Figure 3. Optimization of ENTER to present intracellular antigens on viral surface and decode interaction between BCR with antigens.

A. Schematic view of experimental design. During the assembly and budding of lentiviruses, certain host cell surface proteins can be incorporated into the surface of viruses. TM domains of host proteins selected from literature are fused with a B cell epitope derived from intracellular antigen HPV16 L2.

B. Representative flow plot from triplicates showing GFP signal in HPV-BCR+ B cells incubated with GFP viruses displaying HPV epitope fused with different TM domains. B cells without BCR expression serve as a negative control.

C. Bar plots showing the percentage of GFP+ B cells from Figure 3B.

D. Representative flow plot from triplicates showing GFP signal in RBD-BCR+ B cells upon incubation of ENTER viruses displaying SARS-CoV-2 Spike RBD antigen or HPV L2 antigen as a negative control (left). Bar plot showing the frequency of GFP+ cells upon incubation of on-target or off-target ENTER viruses (right).
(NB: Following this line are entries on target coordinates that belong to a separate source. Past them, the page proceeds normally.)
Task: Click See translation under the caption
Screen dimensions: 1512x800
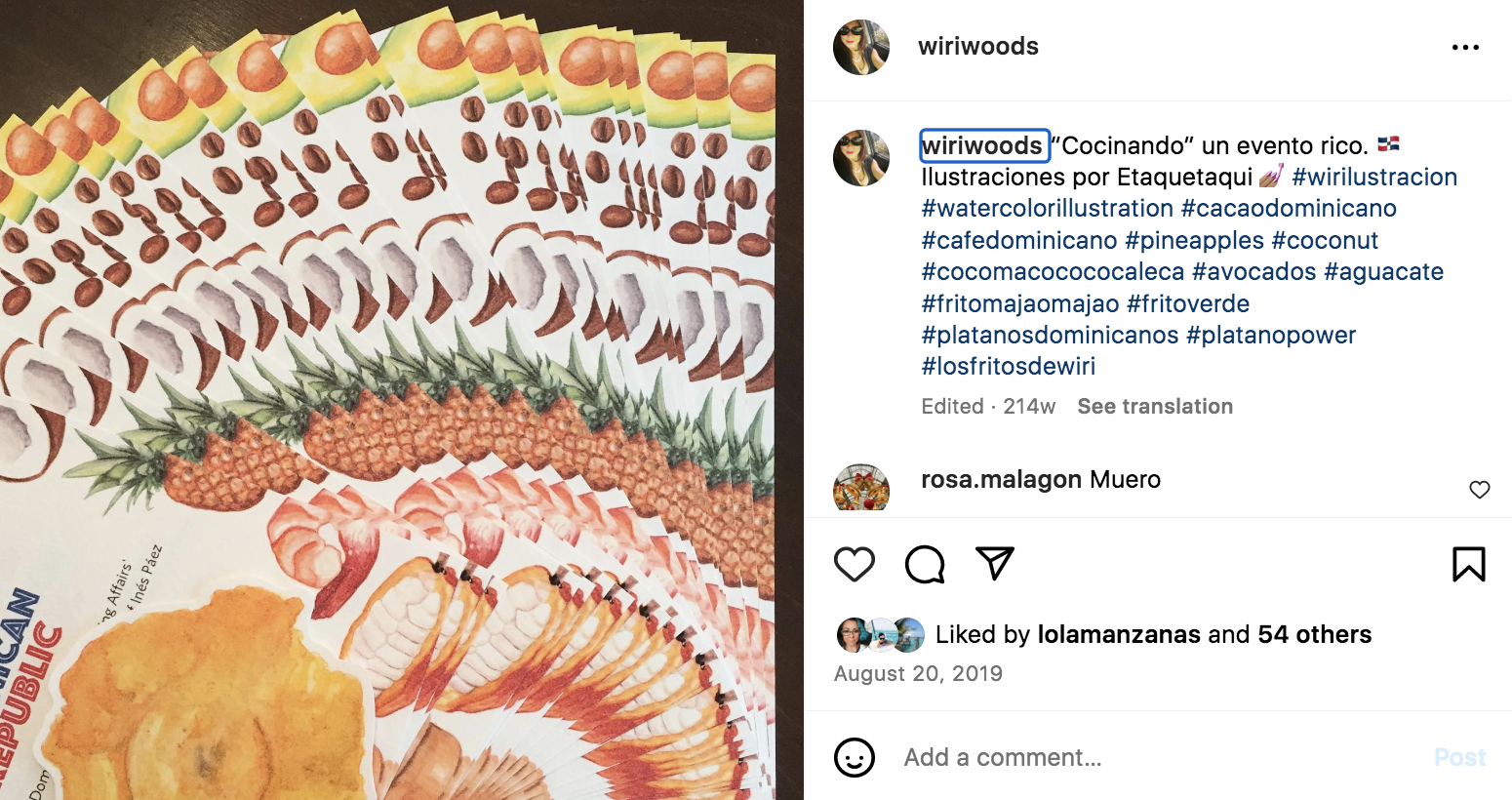Action: (x=1155, y=407)
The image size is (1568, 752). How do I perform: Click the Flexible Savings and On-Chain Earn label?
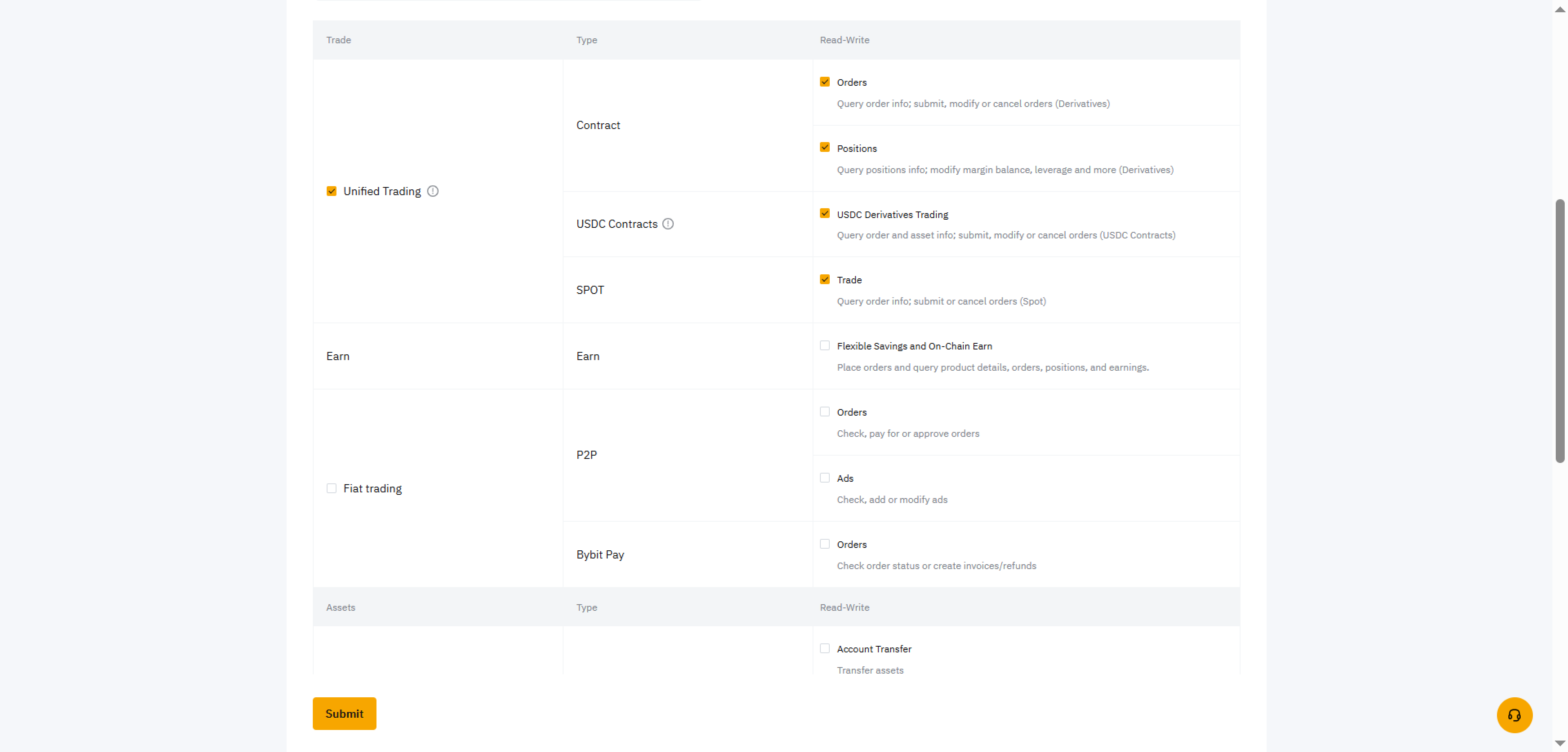tap(914, 346)
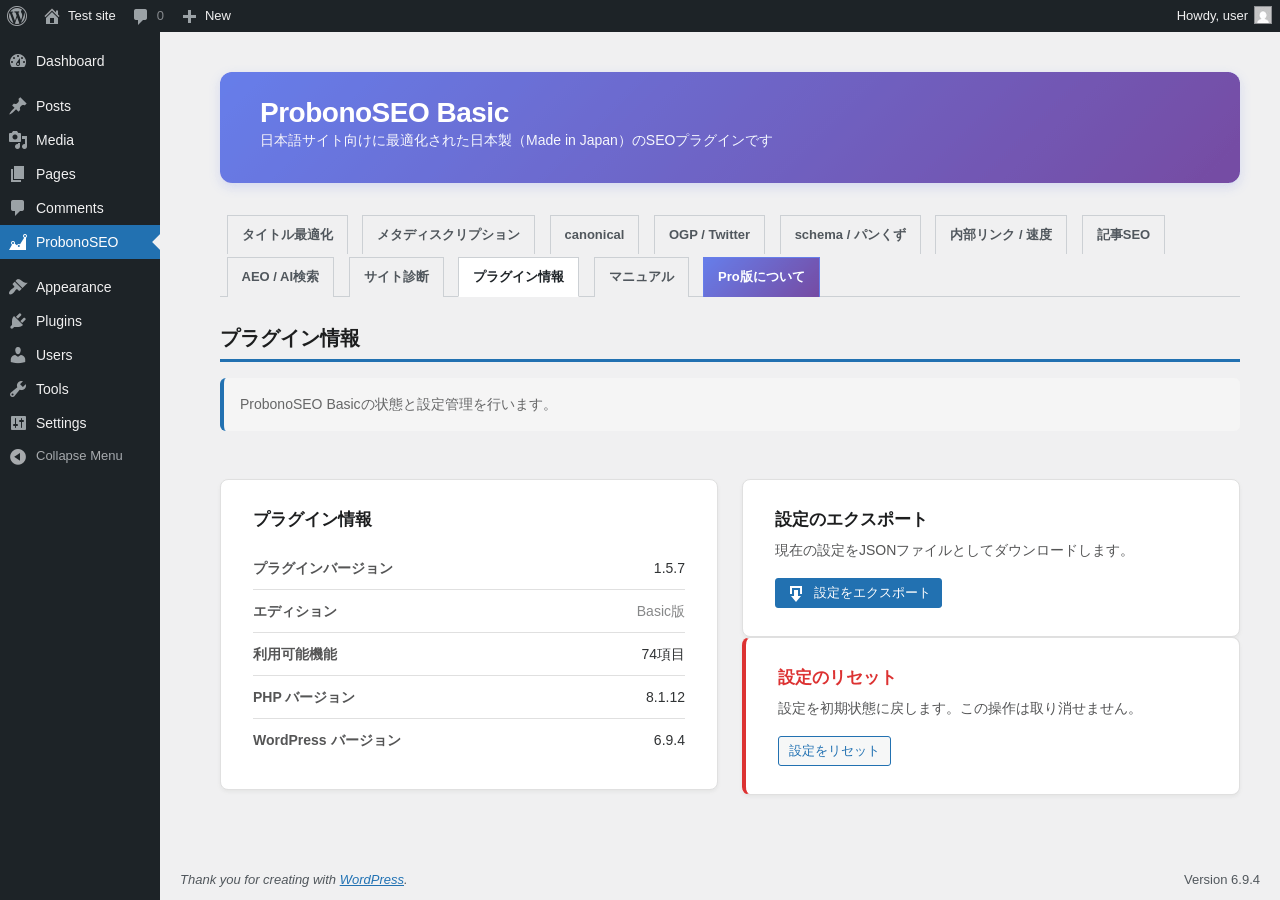Open the Appearance menu
Screen dimensions: 1280x900
click(73, 287)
E. Schematic view of experimental set up (top) and flow cytometry analysis (bottom) of B cell mixing experiment. Violet dye labeled RBD-BCR+ B cells were mixed with HPV-BCR+ B cells at different ratio, and then incubated with GFP viruses displaying RBD antigen fused with ICAM1 TM domain. Representative flow plot showing 1:1000 mixing of two B cell population and GFP signal of B cells gated on violet+ and violet− population.

F. Bar plot showing the signal-to-noise ratio of ENTER from Figure 3E and Figure S3C.

Data are represented as mean +/− SEM in C, D, and F from triplicates.